Por vía de la banalización, el macrismo legitimó que el racismo pueda ser expresado públicamente sin, ni siquiera, el más mínimo pudor. Legitimó que el racismo se naturalice como si decir cualquier brutalidad fuera un ejercicio de la libertad de expresión.

Cuando CFK publicó su libro, Sinceramente, escuchamos injurias de toda laya (como ante cualquier cosa que ella diga o haga). Periodistas que criticaron el libro al mismo tiempo que reconocían no haberlo leído. Otros que, con igual nivel, dedujeron que no pudo haberlo escrito ella pues el largo de sus uñas le impediría el tipeo. Decir estas banalizaciones de manera constante no es ajeno al racismo legitimado.

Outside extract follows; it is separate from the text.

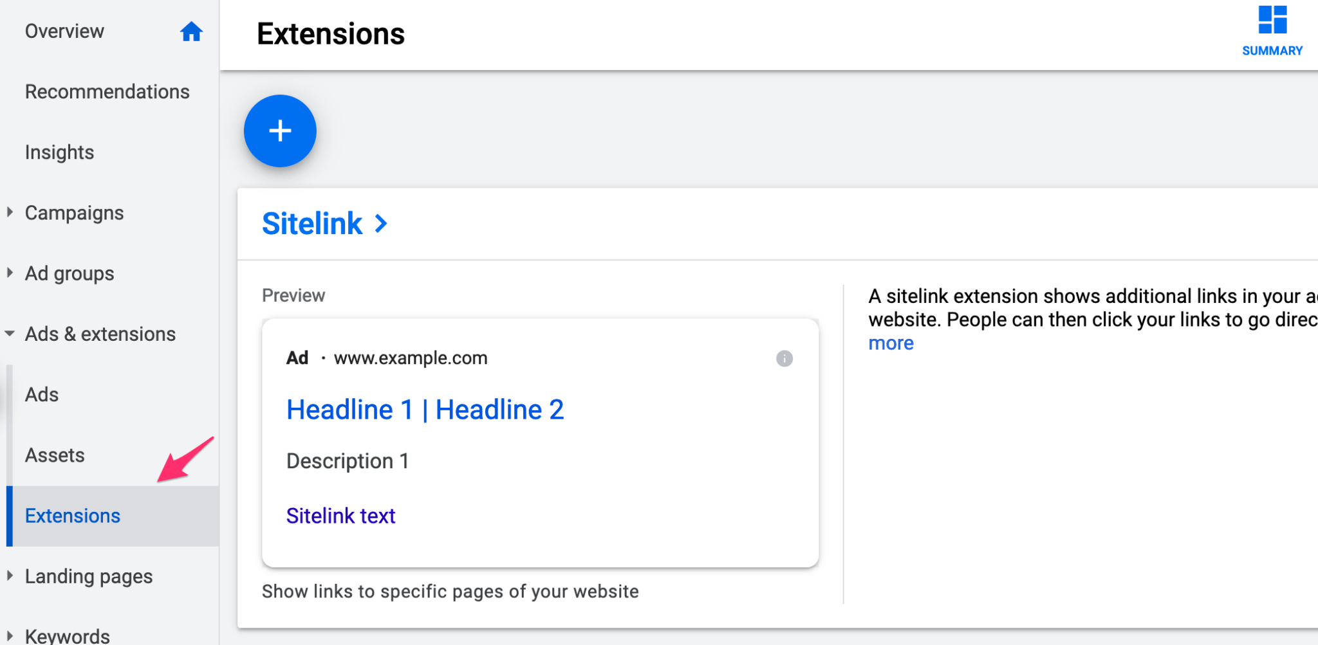Screen dimensions: 1318x645
Task: Click the Sitelink heading link
Action: point(313,223)

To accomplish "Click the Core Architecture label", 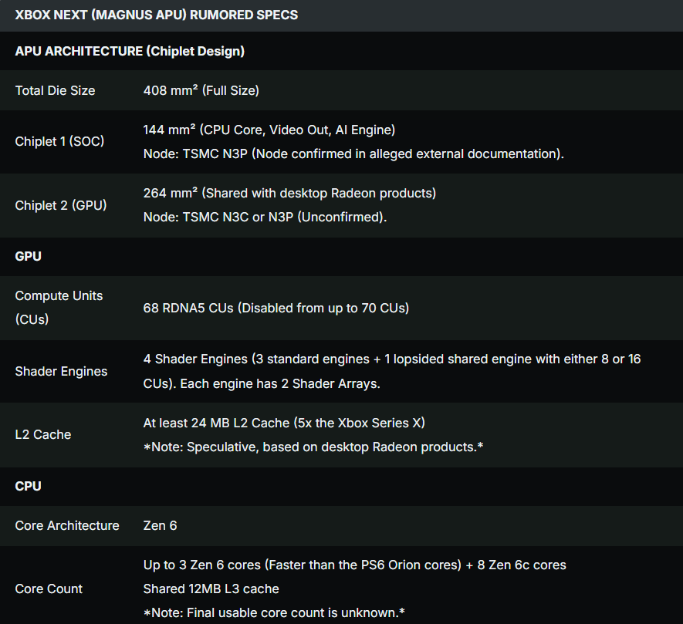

Un amigo de Sabag Montiel afirmó que si la hubiera matado al menos habría menos impuestos. O bien, otro amigo aclaró que Sabag Montiel no tenía ideas políticas, sino que “simplemente odiaba a los judíos”. Fue más que llamativo que ninguno de los periodistas que estaba en el piso sancionara lo que estaba expresando, ni repreguntó, por ejemplo, por el adverbio “simplemente”. Las expresiones de odio siempre producen enorme daño, pero cuando se van naturalizando, el desenlace es una tragedia irreparable.

Afectos

Se discute la veracidad de lema “el amor vence al odio”. Diremos, entonces, que la frase no quiere decir que el bien siempre triunfa. Apenas significa que el amor, la tendencia a la unión, es el único recurso que puede darle batalla al odio, aunque no siempre lo venza. No se trata de una romantización simplista, sino del valor de promover identificaciones recíprocas en las que el afecto y el pensamiento contrarresten, siempre de manera insuficiente, a la irracionalidad.

 

Por Sebastián Plut * Doctor en Psicología y psicoanalista.